● Work to complete:
Each line in the records below, from the one that contains "Given: Click the filter list icon" to the one that contains "Given: Click the Refresh button", should be reproduced exactly, the first and last included.

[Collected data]
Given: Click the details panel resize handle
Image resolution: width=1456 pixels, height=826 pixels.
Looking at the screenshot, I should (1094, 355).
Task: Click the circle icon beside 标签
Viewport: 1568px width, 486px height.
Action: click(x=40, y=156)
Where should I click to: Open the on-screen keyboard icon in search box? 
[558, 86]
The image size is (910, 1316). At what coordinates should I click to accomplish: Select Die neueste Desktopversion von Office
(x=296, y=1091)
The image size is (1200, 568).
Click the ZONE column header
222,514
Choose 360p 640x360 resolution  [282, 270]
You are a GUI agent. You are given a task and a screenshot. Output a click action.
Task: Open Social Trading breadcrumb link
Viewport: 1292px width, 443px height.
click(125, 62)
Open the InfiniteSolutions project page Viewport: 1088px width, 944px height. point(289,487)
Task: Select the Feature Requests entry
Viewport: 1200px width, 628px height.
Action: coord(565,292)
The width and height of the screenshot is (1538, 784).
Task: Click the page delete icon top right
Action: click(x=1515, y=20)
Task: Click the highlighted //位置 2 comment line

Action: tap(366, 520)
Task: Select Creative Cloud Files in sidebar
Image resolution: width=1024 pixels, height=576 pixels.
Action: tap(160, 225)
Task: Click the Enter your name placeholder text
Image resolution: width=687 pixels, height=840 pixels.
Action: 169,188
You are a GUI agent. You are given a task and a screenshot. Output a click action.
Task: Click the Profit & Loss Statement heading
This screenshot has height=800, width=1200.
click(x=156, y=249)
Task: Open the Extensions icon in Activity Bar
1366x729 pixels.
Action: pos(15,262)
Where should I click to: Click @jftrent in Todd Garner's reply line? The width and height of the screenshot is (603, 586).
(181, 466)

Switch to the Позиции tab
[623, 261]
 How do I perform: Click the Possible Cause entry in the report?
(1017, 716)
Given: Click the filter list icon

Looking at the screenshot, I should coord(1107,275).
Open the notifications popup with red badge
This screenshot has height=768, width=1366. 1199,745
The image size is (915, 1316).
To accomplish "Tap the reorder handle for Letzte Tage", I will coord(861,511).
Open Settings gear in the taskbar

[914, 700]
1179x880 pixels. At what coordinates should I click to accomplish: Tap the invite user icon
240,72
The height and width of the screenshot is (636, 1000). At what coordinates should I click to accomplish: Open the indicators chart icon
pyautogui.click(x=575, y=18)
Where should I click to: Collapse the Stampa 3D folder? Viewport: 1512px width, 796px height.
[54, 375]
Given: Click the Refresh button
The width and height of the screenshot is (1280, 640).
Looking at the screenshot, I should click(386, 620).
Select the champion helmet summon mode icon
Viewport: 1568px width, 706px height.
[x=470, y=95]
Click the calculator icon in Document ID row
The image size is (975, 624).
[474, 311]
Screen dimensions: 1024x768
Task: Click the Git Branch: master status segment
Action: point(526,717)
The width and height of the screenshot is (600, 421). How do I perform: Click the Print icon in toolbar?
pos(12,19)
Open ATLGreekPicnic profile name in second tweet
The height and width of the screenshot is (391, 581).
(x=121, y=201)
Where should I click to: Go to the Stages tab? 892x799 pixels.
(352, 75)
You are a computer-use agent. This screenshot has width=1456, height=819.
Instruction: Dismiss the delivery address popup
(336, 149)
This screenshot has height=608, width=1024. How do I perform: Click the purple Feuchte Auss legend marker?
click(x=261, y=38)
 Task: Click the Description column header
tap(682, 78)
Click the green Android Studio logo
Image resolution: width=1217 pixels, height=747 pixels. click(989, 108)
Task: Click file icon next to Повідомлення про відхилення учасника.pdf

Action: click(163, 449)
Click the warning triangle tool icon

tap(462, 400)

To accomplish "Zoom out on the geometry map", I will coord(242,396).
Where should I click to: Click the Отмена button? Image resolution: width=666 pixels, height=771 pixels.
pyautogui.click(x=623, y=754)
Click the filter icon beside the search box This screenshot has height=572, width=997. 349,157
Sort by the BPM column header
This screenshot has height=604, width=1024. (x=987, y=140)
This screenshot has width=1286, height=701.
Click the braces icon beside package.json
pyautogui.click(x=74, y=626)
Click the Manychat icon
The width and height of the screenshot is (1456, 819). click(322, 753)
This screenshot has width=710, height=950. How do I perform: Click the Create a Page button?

● Response area:
Given: Click the filter list icon

Looking at the screenshot, I should coord(1107,275).
Open the notifications popup with red badge
This screenshot has height=768, width=1366. 1199,745
The image size is (915, 1316).
To accomplish "Tap the reorder handle for Letzte Tage", I will coord(861,511).
Open Settings gear in the taskbar

[914, 700]
1179x880 pixels. At what coordinates should I click to accomplish: Tap the invite user icon
240,72
The height and width of the screenshot is (636, 1000). At what coordinates should I click to accomplish: Open the indicators chart icon
pyautogui.click(x=575, y=18)
Where should I click to: Collapse the Stampa 3D folder? Viewport: 1512px width, 796px height.
[54, 375]
Given: Click the Refresh button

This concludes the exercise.